◆ **目標**: 以下のエントリをすべて、一字一句変えずにそのまま出力してください。

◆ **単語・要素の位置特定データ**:
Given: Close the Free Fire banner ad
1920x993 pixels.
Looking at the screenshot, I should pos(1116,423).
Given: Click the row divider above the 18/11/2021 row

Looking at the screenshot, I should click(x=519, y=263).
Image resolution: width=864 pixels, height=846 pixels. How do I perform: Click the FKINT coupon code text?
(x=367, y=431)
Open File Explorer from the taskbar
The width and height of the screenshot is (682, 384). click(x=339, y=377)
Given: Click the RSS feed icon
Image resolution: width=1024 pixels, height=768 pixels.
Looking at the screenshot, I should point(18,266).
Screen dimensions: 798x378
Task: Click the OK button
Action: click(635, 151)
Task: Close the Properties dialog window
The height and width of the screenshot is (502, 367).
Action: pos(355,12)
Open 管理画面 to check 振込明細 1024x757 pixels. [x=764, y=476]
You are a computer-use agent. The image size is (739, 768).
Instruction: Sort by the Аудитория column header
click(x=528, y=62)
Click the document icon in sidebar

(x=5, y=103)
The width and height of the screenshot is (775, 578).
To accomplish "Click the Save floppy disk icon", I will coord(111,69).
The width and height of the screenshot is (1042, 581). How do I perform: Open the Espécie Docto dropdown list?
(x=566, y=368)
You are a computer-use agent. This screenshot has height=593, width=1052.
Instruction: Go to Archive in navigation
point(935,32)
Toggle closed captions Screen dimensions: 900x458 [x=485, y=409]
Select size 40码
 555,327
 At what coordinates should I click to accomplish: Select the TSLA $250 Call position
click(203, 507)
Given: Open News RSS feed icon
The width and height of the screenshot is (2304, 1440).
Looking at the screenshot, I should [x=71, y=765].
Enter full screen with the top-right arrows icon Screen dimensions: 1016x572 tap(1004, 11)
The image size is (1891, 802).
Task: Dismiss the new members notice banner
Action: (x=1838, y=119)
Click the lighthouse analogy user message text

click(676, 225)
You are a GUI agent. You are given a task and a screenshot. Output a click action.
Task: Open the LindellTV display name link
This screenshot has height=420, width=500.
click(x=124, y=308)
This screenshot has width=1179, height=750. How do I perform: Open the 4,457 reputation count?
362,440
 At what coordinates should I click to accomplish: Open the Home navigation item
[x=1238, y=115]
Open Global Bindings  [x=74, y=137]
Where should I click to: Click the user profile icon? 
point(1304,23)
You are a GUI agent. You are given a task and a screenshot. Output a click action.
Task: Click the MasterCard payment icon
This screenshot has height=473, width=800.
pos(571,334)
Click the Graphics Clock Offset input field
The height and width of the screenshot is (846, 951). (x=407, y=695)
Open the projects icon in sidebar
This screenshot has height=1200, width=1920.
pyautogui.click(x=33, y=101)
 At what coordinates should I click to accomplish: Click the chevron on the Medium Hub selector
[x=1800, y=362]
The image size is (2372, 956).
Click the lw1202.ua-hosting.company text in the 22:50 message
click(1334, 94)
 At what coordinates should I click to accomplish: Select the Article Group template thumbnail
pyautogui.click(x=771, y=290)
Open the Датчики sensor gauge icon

◆ **解答全文**:
Given: Close the Free Fire banner ad
1920x993 pixels.
Looking at the screenshot, I should pos(1116,423).
Given: Click the row divider above the 18/11/2021 row

Looking at the screenshot, I should click(x=519, y=263).
Image resolution: width=864 pixels, height=846 pixels. How do I perform: Click the FKINT coupon code text?
(x=367, y=431)
Open File Explorer from the taskbar
The width and height of the screenshot is (682, 384). click(x=339, y=377)
Given: Click the RSS feed icon
Image resolution: width=1024 pixels, height=768 pixels.
Looking at the screenshot, I should point(18,266).
Screen dimensions: 798x378
Task: Click the OK button
Action: click(635, 151)
Task: Close the Properties dialog window
The height and width of the screenshot is (502, 367).
Action: pos(355,12)
Open 管理画面 to check 振込明細 1024x757 pixels. [x=764, y=476]
You are a computer-use agent. The image size is (739, 768).
Instruction: Sort by the Аудитория column header
click(x=528, y=62)
Click the document icon in sidebar

(x=5, y=103)
The width and height of the screenshot is (775, 578).
To accomplish "Click the Save floppy disk icon", I will coord(111,69).
The width and height of the screenshot is (1042, 581). How do I perform: Open the Espécie Docto dropdown list?
(x=566, y=368)
You are a computer-use agent. This screenshot has height=593, width=1052.
Instruction: Go to Archive in navigation
point(935,32)
Toggle closed captions Screen dimensions: 900x458 [x=485, y=409]
Select size 40码
 555,327
 At what coordinates should I click to accomplish: Select the TSLA $250 Call position
click(203, 507)
Given: Open News RSS feed icon
The width and height of the screenshot is (2304, 1440).
Looking at the screenshot, I should [x=71, y=765].
Enter full screen with the top-right arrows icon Screen dimensions: 1016x572 tap(1004, 11)
The image size is (1891, 802).
Task: Dismiss the new members notice banner
Action: (x=1838, y=119)
Click the lighthouse analogy user message text

click(676, 225)
You are a GUI agent. You are given a task and a screenshot. Output a click action.
Task: Open the LindellTV display name link
This screenshot has height=420, width=500.
click(x=124, y=308)
This screenshot has width=1179, height=750. How do I perform: Open the 4,457 reputation count?
362,440
 At what coordinates should I click to accomplish: Open the Home navigation item
[x=1238, y=115]
Open Global Bindings  [x=74, y=137]
Where should I click to: Click the user profile icon? 
point(1304,23)
You are a GUI agent. You are given a task and a screenshot. Output a click action.
Task: Click the MasterCard payment icon
This screenshot has height=473, width=800.
pos(571,334)
Click the Graphics Clock Offset input field
The height and width of the screenshot is (846, 951). (x=407, y=695)
Open the projects icon in sidebar
This screenshot has height=1200, width=1920.
pyautogui.click(x=33, y=101)
 At what coordinates should I click to accomplish: Click the chevron on the Medium Hub selector
[x=1800, y=362]
The image size is (2372, 956).
Click the lw1202.ua-hosting.company text in the 22:50 message
click(1334, 94)
 At what coordinates should I click to accomplish: Select the Article Group template thumbnail
pyautogui.click(x=771, y=290)
Open the Датчики sensor gauge icon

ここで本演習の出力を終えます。